Tibbets died at his Columbus home after a two-month decline in his health stemming from a variety of health problems, said Gerry Newhouse, a longtime friend.
Tibbets had requested no funeral and no headstone, fearing that it would provide his detractors with a place to protest, Newhouse said.
"It's an end of an era," said Newhouse, who served as Tibbets' manager for a decade. "A lot of those guys are gone now."
Tibbets' historic mission in the plane Enola Gay, named for his mother, marked the beginning of the end of World War II. It was the first time man had used nuclear weaponry in conflict.
It was the morning of Aug. 6, 1945, when the plane and its crew of 14 dropped the five-ton "Little Boy" bomb over Hiroshima. The blast killed 70,000 to 100,000 people and injured countless others.

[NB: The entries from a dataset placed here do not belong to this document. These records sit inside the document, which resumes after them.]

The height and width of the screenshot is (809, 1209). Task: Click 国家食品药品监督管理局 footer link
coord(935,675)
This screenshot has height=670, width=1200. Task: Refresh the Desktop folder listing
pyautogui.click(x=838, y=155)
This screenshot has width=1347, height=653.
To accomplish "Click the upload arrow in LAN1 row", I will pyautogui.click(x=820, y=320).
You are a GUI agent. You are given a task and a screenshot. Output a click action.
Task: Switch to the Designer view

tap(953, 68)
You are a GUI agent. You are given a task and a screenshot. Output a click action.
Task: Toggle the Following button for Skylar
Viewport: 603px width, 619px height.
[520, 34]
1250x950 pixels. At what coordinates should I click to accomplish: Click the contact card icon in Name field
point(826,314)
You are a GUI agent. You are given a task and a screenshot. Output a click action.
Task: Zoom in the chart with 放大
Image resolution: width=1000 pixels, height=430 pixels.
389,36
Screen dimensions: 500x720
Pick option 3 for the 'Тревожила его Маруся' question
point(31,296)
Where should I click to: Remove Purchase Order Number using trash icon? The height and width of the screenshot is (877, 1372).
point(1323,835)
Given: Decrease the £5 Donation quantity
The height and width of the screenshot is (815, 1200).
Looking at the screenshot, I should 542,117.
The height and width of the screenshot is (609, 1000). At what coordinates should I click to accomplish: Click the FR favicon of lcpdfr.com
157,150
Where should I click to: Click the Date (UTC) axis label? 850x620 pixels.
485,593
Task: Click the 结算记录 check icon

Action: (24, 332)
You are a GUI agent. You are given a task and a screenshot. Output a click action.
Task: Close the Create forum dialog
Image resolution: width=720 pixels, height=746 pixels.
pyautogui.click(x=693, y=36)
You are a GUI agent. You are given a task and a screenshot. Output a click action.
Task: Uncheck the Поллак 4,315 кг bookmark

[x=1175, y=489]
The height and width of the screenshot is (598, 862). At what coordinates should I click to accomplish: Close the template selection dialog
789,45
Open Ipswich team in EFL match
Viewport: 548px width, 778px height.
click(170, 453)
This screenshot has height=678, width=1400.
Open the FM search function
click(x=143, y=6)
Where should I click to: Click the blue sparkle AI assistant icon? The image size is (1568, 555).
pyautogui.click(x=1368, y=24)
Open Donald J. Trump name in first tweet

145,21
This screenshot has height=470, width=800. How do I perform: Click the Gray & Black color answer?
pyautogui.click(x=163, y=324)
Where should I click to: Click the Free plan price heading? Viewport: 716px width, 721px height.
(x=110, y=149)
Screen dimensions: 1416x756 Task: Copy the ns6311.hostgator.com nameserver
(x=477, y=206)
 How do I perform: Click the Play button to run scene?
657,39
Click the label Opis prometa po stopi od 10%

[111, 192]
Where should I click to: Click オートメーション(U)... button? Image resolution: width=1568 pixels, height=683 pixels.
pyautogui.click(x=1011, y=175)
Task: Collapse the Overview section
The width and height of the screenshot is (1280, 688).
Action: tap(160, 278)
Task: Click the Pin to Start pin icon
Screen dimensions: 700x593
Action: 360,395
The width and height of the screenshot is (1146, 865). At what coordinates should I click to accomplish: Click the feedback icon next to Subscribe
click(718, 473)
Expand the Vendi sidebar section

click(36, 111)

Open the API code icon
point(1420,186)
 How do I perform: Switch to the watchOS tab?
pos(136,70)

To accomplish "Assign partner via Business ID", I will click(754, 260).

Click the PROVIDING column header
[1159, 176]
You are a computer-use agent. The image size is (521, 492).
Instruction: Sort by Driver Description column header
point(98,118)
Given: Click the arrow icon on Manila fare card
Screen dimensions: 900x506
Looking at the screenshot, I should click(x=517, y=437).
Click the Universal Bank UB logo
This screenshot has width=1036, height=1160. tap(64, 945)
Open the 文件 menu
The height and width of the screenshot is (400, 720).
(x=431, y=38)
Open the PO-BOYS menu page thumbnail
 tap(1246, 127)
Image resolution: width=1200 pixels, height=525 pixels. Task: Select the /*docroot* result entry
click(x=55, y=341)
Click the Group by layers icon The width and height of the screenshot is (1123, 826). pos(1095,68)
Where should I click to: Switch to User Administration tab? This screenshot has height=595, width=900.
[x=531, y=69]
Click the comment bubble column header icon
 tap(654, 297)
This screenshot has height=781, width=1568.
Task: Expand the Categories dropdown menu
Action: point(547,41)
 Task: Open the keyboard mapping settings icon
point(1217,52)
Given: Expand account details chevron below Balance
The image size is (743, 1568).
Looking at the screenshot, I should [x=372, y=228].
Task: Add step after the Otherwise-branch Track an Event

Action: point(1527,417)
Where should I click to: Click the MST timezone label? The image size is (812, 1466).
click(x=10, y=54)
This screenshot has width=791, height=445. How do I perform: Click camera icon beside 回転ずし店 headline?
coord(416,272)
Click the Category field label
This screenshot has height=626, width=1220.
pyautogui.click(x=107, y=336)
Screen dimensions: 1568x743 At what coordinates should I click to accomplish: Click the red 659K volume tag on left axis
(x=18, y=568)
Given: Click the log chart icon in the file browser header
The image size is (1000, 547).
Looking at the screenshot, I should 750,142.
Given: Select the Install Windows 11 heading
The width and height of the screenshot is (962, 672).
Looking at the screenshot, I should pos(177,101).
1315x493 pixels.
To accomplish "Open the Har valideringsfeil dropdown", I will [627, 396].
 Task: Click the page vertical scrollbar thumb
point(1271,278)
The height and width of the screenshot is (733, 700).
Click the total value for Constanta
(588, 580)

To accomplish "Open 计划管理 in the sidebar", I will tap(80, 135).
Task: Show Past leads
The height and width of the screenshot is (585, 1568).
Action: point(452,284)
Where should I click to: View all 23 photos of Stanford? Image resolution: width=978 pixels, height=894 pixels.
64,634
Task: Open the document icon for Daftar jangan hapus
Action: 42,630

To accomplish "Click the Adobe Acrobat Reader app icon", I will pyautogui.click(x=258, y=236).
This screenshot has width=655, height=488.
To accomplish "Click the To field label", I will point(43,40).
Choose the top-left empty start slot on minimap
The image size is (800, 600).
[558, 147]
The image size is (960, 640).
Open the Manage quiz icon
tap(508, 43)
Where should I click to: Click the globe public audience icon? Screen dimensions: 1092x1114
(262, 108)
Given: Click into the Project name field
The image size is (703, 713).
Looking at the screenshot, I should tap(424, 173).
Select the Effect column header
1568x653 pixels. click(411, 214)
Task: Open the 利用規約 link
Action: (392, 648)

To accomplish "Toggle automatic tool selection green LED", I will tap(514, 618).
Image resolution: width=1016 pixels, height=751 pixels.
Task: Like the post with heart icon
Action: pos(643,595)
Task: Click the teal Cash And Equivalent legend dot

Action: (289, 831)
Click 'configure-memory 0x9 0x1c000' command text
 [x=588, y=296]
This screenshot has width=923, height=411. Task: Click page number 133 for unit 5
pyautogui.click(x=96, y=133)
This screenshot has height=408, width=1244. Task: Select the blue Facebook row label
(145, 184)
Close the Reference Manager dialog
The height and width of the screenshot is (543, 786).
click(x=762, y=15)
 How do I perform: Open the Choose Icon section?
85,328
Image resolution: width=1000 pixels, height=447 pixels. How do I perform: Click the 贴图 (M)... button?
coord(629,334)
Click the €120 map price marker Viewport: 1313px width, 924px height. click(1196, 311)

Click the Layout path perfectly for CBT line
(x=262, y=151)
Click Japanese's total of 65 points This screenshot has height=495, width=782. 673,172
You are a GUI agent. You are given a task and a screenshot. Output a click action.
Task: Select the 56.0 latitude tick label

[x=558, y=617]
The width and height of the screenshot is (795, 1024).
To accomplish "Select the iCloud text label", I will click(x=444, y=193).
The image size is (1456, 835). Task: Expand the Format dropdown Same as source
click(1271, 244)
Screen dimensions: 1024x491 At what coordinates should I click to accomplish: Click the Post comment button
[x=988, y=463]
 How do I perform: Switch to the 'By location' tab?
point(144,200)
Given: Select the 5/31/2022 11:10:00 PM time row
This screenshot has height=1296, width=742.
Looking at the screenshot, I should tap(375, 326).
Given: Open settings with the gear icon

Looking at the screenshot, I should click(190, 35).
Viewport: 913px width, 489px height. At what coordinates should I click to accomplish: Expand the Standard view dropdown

"I knew when I got the assignment it was going to be an emotional thing," Tibbets told The Columbus Dispatch for a story on Aug. 6, 2005, the 60th anniversary of the bomb. "We had feelings, but we had to put them in the background. We knew it was going to kill people right and left. But my one driving interest was to do the best job I could so that we could end the killing as quickly as possible."
Tibbets, then a 30-year-old colonel, never expressed regret over his role. It was, he said, his patriotic duty -- the right thing to do.
"I'm not proud that I killed 80,000 people, but I'm proud that I was able to start with nothing, plan it and have it work as perfectly as it did," he said in a 1975 interview.